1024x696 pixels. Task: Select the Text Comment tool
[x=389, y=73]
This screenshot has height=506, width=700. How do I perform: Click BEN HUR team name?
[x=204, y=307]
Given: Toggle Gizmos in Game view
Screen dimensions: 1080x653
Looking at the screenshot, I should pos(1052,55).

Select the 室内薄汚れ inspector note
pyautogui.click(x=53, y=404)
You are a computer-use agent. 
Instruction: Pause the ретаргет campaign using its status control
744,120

_ _ _ _

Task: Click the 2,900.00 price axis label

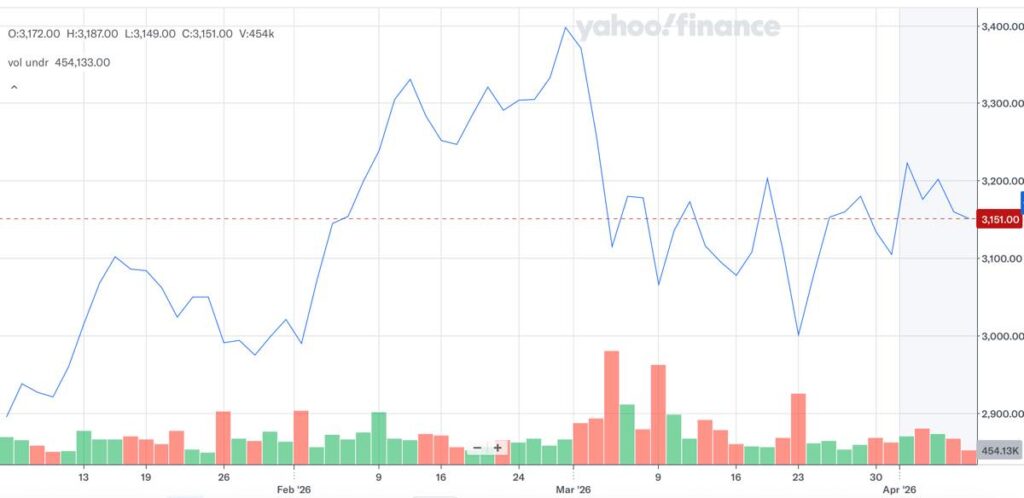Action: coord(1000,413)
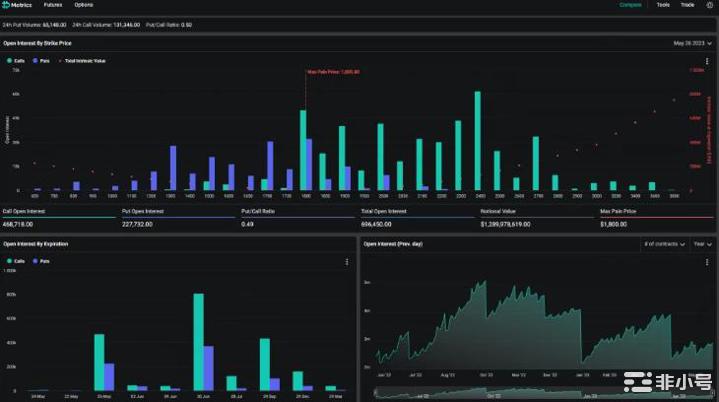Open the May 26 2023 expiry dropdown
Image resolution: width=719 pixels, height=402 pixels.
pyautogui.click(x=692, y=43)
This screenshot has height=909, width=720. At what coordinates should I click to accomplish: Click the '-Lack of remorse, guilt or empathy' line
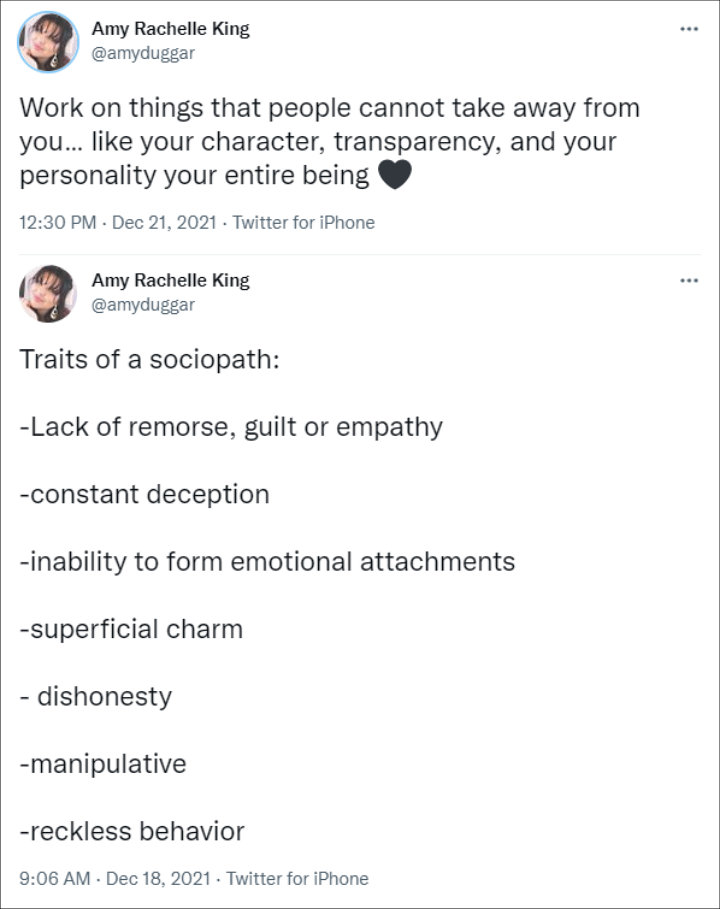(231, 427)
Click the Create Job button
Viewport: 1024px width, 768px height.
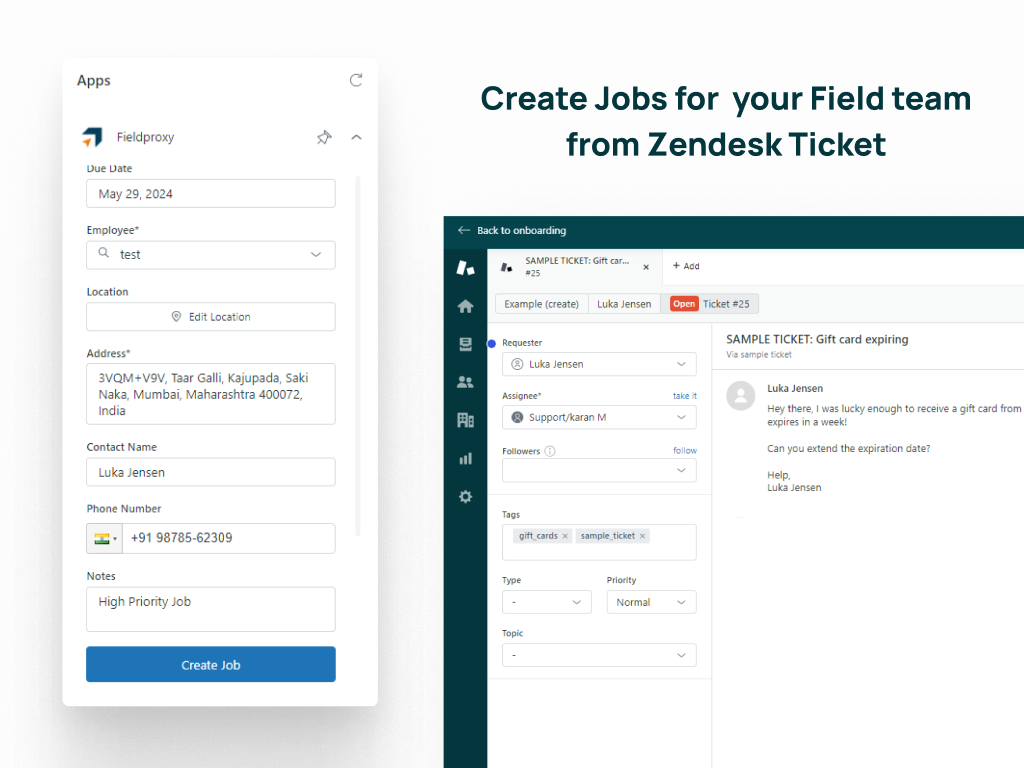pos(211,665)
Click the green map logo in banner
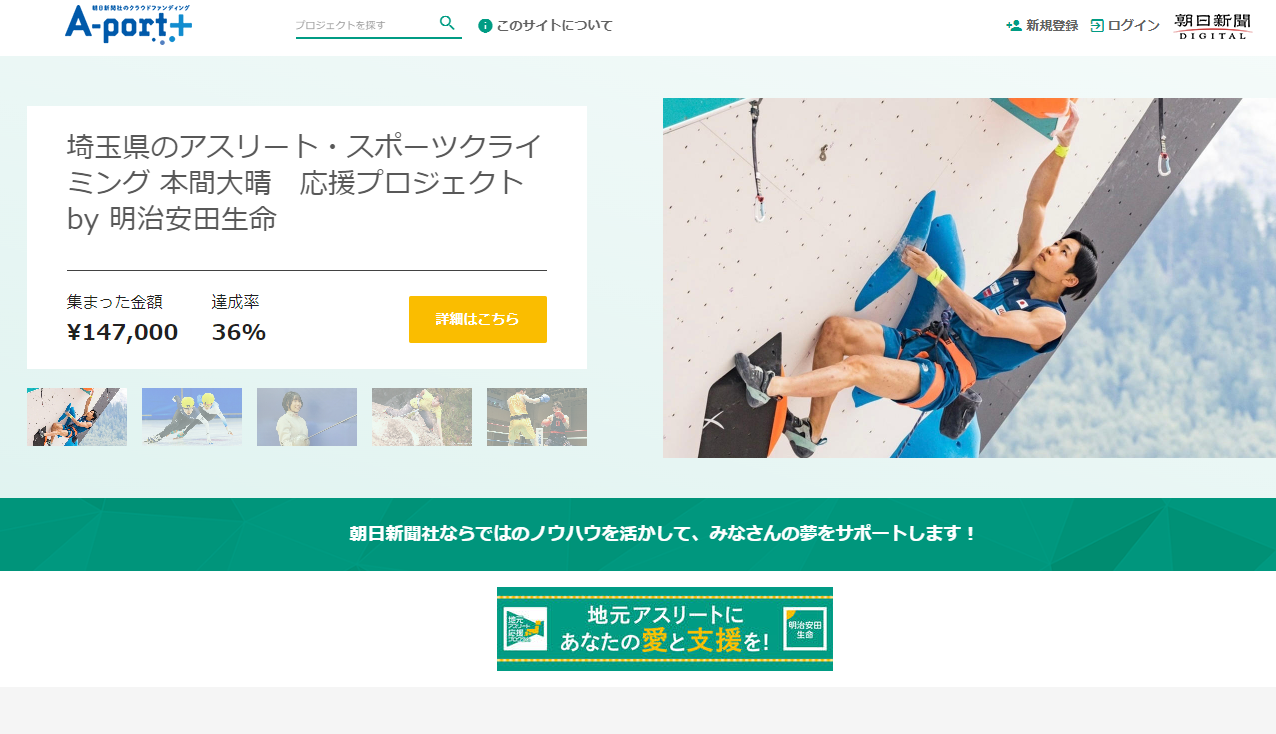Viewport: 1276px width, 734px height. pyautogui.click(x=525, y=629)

_ _ _ _

**What is needed**
Set down, from the entries above, exactly the lines from the one with "1024x696 pixels. Task: Select" up to and including the one with "You are a computer-use agent.", and no other lines.

**Solution below**
1024x696 pixels. Task: Select the Text Comment tool
[x=389, y=73]
This screenshot has height=506, width=700. How do I perform: Click BEN HUR team name?
[x=204, y=307]
Given: Toggle Gizmos in Game view
Screen dimensions: 1080x653
Looking at the screenshot, I should pos(1052,55).

Select the 室内薄汚れ inspector note
pyautogui.click(x=53, y=404)
You are a computer-use agent. 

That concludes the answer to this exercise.